I ended the relationship and he took it badly. But, I thought after the dust settled that things would get back to normal. Unfortunately, I was very wrong. About a month after we finally ended things for good and he moved out I got a message from a friend on Facebook telling me to look at a website. They sent a link. And there, to my horror, was my topless photo with my name and my employer’s information. And my friend let me know that the link had been messaged by my ex to every single person on my Facebook friends list, including my boss and my co-workers.
I was mortified. And also terrified. I didn’t know what happen. I was afraid of losing my job and I was also afraid of being ostracized by co-workers. I was worried that clients or business associates would see those photos. I wanted to look on Twitter and Instagram to see if he was sending the link on those platforms but I didn’t have the courage to look. One of my friends looked for me and told me that the link had been tweeted to all of my ex’s ten thousand followers.
I called the police but they told me that there was nothing they could do. I was advised to print out the photo and the information from the website and start documenting any messages or contact I had with him in order to try and build a case against him. But there was no way to prove that he had uploaded the photo and because everything he was doing was online there was no way to stop him.
I started suffering from anxiety attacks all the time. I didn’t lose my job but I was definitely treated differently. My co-workers gossiped about me and I was passed over for a promotion that I had earned a few months after all this happened.

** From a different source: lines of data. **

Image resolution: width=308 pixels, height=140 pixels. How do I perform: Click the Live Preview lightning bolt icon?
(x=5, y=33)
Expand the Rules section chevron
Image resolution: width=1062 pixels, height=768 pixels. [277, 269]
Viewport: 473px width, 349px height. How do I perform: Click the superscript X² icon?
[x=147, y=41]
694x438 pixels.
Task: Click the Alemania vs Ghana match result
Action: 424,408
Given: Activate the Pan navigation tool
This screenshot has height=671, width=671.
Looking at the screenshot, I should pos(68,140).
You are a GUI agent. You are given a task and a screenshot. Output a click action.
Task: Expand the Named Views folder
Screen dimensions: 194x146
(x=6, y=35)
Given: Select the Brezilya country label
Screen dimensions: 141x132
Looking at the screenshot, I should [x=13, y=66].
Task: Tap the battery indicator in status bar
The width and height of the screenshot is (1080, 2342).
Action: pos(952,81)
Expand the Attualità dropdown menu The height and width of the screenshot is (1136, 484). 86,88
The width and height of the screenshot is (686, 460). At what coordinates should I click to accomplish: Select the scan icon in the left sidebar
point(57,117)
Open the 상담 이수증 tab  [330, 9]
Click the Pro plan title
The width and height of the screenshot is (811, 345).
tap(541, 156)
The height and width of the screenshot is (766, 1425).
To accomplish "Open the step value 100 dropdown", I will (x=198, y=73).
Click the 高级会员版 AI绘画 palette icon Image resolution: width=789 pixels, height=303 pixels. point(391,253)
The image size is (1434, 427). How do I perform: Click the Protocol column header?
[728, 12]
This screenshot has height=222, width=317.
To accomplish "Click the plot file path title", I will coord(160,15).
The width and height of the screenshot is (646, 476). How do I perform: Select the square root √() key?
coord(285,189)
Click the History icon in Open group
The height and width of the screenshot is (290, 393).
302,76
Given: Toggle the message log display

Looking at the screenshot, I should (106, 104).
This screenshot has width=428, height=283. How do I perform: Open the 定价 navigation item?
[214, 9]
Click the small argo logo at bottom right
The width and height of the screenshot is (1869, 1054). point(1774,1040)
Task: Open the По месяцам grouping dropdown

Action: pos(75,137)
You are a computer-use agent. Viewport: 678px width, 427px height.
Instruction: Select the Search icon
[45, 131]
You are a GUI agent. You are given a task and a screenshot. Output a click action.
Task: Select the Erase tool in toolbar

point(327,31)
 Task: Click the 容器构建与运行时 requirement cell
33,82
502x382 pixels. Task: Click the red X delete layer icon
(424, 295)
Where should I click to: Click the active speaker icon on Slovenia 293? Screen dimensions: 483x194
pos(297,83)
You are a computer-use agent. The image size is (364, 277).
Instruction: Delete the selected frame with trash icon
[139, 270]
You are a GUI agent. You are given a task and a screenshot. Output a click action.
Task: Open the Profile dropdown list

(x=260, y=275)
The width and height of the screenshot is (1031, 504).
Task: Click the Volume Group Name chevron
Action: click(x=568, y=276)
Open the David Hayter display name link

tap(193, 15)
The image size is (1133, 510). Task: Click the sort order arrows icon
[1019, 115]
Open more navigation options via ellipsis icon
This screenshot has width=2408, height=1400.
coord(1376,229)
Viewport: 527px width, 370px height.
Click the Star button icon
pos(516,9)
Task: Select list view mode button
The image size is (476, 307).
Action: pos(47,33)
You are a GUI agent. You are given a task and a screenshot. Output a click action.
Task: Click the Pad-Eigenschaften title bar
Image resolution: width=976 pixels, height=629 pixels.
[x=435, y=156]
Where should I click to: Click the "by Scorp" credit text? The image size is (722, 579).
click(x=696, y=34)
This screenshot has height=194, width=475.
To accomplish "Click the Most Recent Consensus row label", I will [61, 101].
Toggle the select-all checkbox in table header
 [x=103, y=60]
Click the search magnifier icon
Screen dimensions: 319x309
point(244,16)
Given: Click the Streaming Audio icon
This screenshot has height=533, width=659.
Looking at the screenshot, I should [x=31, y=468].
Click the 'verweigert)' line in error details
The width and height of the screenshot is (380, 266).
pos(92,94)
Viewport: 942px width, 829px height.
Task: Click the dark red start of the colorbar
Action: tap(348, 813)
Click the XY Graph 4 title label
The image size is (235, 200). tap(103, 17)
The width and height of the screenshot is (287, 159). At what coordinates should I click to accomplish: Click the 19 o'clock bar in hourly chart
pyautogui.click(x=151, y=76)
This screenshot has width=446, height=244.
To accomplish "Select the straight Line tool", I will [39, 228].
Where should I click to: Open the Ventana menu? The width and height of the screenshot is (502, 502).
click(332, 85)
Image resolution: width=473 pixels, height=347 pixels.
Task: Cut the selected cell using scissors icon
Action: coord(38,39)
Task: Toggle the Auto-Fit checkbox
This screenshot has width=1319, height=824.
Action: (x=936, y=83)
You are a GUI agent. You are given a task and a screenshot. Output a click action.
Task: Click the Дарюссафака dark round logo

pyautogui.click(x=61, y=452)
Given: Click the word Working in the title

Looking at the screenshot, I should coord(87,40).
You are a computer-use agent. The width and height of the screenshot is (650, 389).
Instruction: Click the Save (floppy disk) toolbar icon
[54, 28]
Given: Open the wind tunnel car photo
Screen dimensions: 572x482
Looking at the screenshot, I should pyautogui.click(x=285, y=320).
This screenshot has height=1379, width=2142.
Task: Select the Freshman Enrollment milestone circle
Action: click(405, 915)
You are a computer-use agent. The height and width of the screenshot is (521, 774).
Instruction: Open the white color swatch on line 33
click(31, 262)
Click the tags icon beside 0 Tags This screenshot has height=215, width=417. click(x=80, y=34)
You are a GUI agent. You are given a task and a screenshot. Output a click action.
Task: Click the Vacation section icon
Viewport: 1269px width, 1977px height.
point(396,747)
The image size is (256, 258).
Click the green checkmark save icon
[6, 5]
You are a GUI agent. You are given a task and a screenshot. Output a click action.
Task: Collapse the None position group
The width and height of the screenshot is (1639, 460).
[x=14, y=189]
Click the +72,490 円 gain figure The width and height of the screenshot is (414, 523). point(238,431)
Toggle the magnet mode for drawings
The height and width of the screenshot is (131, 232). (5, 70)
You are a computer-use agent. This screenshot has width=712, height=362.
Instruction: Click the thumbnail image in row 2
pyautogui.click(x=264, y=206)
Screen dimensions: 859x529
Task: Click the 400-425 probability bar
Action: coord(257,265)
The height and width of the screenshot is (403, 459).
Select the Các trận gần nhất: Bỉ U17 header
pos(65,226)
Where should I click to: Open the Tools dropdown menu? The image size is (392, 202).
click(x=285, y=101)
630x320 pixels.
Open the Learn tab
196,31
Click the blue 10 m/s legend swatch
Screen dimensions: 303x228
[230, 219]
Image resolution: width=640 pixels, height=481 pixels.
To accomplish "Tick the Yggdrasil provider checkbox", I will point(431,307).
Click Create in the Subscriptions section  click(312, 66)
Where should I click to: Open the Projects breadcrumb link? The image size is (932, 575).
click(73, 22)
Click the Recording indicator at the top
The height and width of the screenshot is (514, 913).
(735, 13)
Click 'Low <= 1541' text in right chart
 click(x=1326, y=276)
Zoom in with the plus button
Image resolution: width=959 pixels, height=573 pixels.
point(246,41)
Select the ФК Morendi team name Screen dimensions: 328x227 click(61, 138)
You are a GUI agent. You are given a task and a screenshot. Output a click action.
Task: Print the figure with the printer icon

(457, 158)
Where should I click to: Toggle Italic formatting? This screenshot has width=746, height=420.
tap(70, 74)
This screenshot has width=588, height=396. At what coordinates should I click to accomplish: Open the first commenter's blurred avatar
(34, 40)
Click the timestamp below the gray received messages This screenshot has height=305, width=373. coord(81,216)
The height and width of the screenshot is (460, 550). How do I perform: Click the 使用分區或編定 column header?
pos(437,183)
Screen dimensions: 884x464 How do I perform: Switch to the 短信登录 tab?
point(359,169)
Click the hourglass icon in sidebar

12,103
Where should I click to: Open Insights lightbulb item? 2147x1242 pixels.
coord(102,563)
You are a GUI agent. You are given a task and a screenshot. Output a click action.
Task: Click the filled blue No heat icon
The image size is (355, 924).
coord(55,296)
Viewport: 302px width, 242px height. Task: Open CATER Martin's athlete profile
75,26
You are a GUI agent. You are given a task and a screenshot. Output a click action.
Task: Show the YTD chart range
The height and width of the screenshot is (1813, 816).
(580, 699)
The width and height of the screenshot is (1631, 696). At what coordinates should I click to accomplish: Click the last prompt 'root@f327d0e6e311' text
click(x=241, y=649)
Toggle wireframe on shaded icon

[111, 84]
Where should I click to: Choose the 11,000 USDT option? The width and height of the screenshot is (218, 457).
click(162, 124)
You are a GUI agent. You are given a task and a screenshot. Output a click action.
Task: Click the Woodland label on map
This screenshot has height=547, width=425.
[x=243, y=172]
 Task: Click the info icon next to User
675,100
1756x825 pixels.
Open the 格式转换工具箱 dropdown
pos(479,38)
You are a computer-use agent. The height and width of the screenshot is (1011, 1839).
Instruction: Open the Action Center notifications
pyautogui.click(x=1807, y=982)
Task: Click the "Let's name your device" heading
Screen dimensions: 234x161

Of course, I couldn’t prove that the photo had an impact on not getting the promotion but there’s a good chance it did. Eventually, I changed jobs but after just a few weeks my new employers received an email from an anonymous account with a link to the same site.
I never thought that one quick selfie would end up ruining my chances for promotion and following me from job to job. I trusted my boyfriend and I felt certain he would never do such a terrible thing. But it happened to me, and it can happen to you too. Think twice before sending any photos that could be used against you in the future.
Got a Hot New Date? Keep Yourself on the Safe Side and Do a Background Check for New Dates
Being set up for a blind date or going on dating sites for a chance at love is not a bad thing. After all, many successful marriages sprung forth from such meetings. But while you can hope for the best when it comes to these kinds of dates, you should be aware of the risks it poses. And to stay on the safe side, you’d better do a background check for new dates so you don’t end up with a broken heart, or worse, broken bones and more.
Just to make it more clear, here are some of the risks that go on dates with people you don’t know have.
Your date can be a human trafficker who is ready to kidnap you and sell you to others.
Your date can be a rapist or sexual offender.
Your date can be any other type of criminal who wants to do you harm.
Your date can already be married and have a family.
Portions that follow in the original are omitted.